Sir_Cliff
Well-Known Member
This really sums up perfectly what I really love about Disney parks at their best. Particularly your point about how the Imagineers were able to mash things together from different times and places in a way that literally made no sense but cognitively made perfect sense to guests. That's honestly one thing that doesn't worry me so much about a PatF Splash Mountain at MK: a Louisiana bayou area wedged amidst the Rivers of America and Frontierland is exactly the sort of thing Imagineering would have done from the very beginning and been able to communicate as part of the same broad theme of Frontier. The fact there has been so much discussion of that thematic inconsistency makes me think people haven't quite grasped what makes the rest of the park so engaging."Appealing to broader ideas in culture" was the original meaning for the "theme" in themed lands. Nowadays it refers to a specific type of look, art style, or decoration (pretend, say, art nouveau) rather than an abstract concept ("adventure"). People have forgotten and it sucks and the theme park industry consciously moved away from the latter in order to condition people to expect the former and it has severely limited the potential of the art form. There's a reason almost any property could still find their way into Disneyland and other castle parks simply by grouping it into one of its several abstract themes (Fantasy! Frontier! Tomorrow!) but very hard to fit anything into any of the other parks.

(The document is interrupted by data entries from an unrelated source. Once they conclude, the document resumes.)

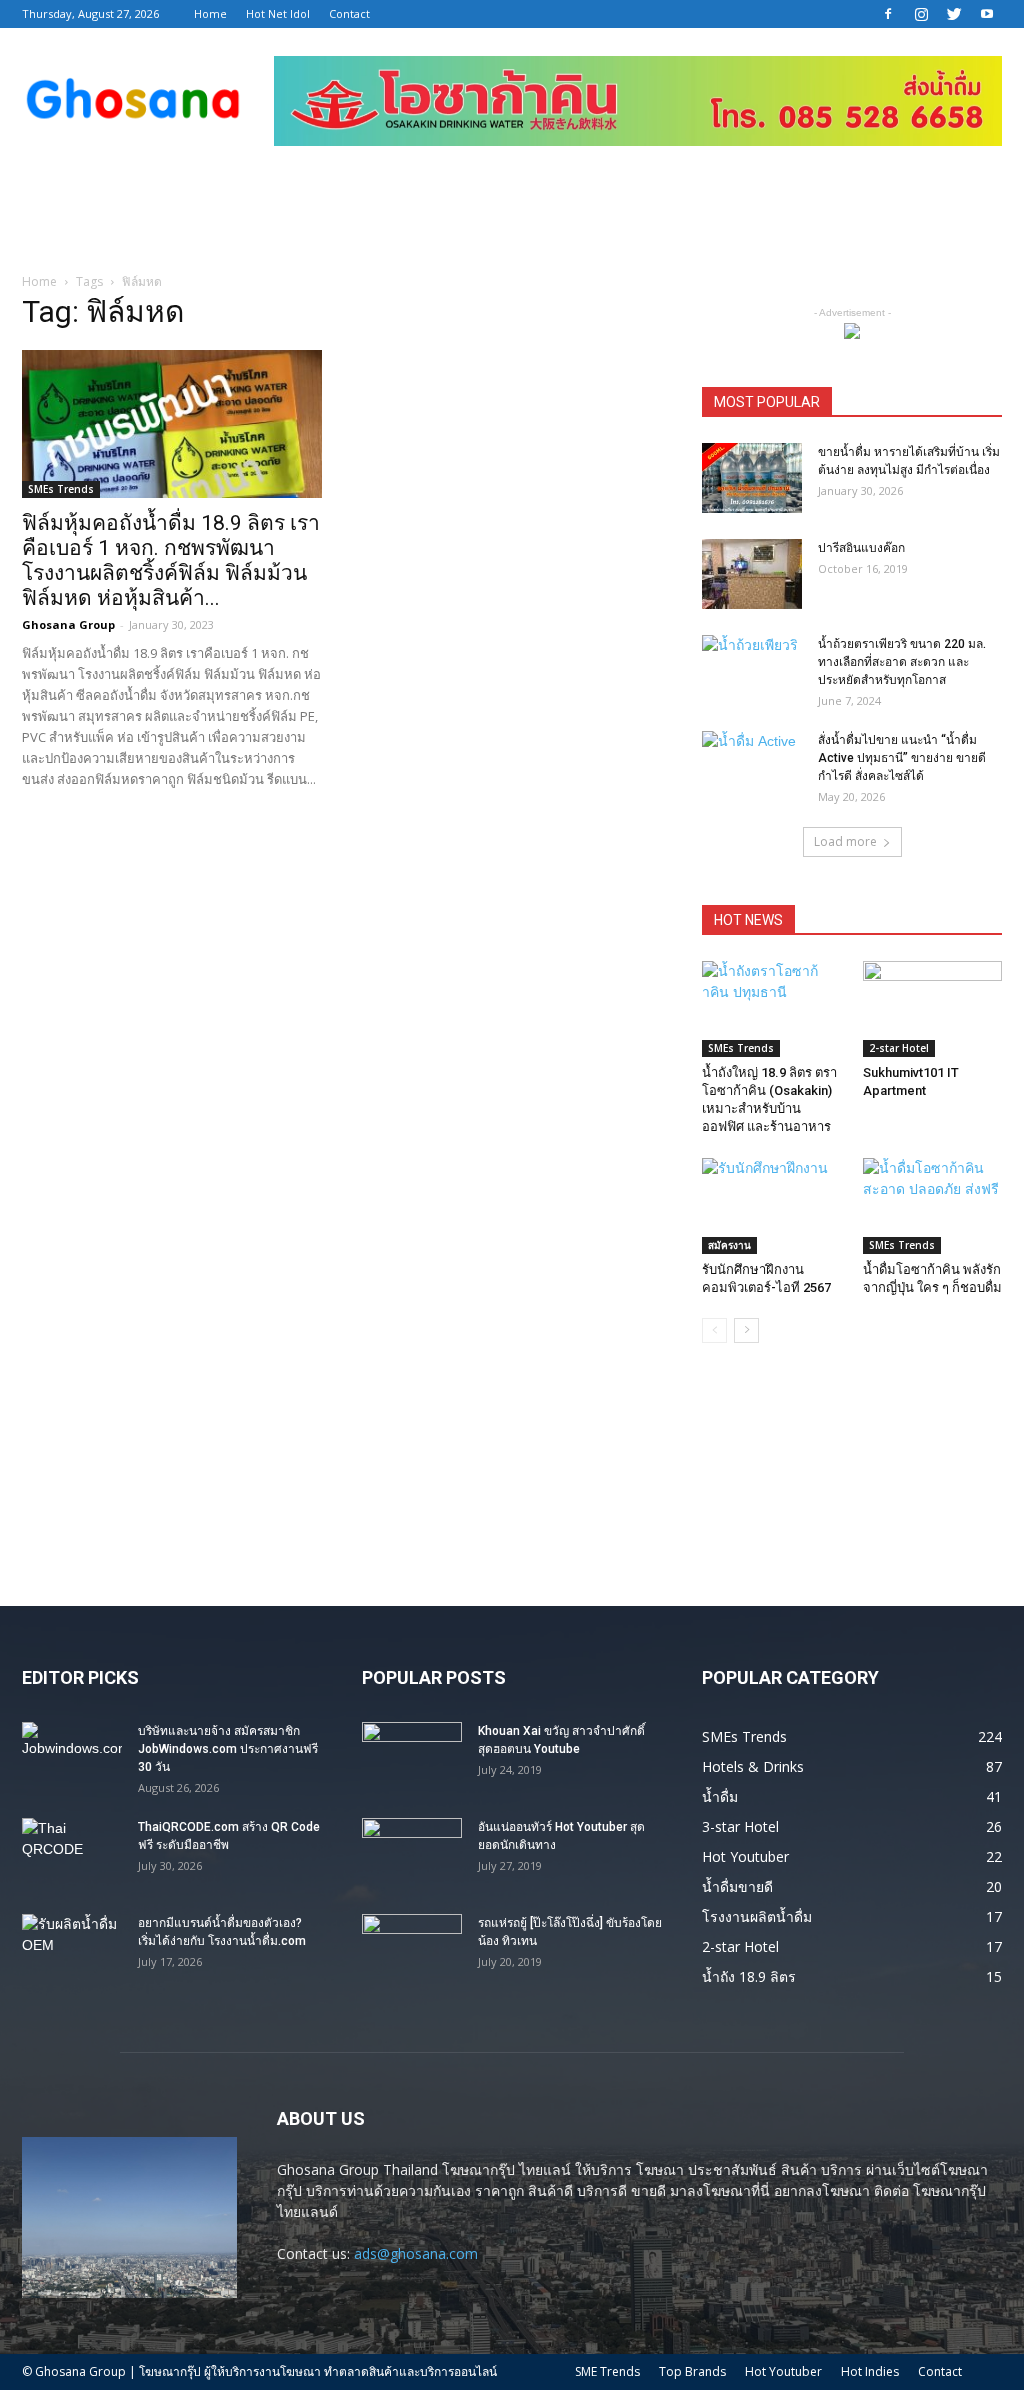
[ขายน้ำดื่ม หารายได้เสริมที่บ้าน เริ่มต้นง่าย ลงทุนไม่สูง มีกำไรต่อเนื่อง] (752, 478)
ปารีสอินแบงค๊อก (861, 548)
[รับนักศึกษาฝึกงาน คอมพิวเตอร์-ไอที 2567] (772, 1206)
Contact (349, 13)
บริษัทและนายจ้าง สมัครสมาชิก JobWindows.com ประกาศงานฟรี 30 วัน (228, 1749)
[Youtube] (987, 14)
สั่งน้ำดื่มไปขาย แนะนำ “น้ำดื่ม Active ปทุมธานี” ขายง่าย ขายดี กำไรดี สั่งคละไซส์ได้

It also makes for very boring themed environments. Where before there was excitement in shoving disparate styles into one themed area (I love Magic Kingdom's Adventureland for putting a thatch pagoda next to a tented bazaar all overlooked by a marooned treehouse in a giant tree), nowadays the fealty to "thematic integrity" actually makes for more boring environments. Arguments of, "doesn't fit the story," negates what should actually be driving the design of a land - how it makes the guest feel - and instead elevates the drive for "plot logic." A weird thing to emphasize because it's the clash of different stories occupying the same space (an ancient Grimm fair tale Snow White across from Peter Pan, two stories separated by hundreds of years) but sharing the same themes that makes lands so exciting.

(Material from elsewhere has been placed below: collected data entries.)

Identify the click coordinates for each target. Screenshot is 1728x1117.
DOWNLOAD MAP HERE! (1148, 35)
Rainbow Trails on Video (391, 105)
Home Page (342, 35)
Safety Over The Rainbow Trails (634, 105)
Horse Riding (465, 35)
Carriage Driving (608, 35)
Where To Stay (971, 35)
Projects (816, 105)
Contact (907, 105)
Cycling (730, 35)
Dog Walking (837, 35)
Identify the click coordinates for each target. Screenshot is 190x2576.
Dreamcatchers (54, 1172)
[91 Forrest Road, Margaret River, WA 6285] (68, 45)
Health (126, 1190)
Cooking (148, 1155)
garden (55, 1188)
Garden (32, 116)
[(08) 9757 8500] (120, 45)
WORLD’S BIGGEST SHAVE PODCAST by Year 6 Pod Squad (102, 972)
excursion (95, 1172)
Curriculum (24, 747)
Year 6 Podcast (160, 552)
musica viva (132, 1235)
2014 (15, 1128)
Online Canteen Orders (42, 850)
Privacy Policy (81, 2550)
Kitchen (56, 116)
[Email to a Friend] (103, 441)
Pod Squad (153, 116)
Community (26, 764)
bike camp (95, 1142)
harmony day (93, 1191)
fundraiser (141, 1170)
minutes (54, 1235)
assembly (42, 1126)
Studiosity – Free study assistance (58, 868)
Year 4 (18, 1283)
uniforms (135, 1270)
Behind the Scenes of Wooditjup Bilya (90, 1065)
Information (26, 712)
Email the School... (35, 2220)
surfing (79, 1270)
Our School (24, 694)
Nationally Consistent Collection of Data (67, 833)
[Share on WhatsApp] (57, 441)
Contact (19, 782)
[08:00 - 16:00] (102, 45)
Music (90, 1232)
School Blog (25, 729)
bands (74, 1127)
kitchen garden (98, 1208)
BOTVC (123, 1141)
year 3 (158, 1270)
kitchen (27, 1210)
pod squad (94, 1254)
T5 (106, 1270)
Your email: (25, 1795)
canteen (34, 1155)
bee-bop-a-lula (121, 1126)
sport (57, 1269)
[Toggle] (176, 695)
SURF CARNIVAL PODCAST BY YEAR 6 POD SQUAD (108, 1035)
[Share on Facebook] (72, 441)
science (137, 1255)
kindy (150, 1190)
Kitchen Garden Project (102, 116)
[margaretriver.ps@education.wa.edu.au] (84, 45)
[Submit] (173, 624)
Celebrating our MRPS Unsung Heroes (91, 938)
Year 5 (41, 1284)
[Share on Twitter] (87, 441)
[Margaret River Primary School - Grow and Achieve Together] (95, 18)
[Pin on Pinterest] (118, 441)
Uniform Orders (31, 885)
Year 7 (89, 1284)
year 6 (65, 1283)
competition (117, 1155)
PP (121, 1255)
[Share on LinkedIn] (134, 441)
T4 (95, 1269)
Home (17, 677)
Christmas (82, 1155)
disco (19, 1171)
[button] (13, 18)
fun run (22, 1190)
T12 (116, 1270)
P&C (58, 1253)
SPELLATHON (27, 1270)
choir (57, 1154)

There is certainly room for more than one type of park, but I 100% agree that the strict literal emphasis on story and, more recently, immersion is misguided in this respect. It really surprises me Disney doesn't seem to have gone back to see what makes the original model of DL work so well in so many different times and places. Instead of trying to read and distill the culture, they seem intent on simply immersing people in different environments. Increasingly, those environments are one film or a franchise, so if you don't feel anything about the specific film or films you're just left admiring the execution.